■ EXTRACTED ENTRIES:

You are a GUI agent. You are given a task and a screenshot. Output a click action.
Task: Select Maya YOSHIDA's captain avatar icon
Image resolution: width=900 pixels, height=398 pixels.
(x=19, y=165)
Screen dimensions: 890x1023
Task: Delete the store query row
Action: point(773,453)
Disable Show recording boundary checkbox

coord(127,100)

■ WHAT TO WORK ON: Print out the complete data above, character for character.

■ WRITTEN RESPONSE:
You are a GUI agent. You are given a task and a screenshot. Output a click action.
Task: Select Maya YOSHIDA's captain avatar icon
Image resolution: width=900 pixels, height=398 pixels.
(x=19, y=165)
Screen dimensions: 890x1023
Task: Delete the store query row
Action: point(773,453)
Disable Show recording boundary checkbox

coord(127,100)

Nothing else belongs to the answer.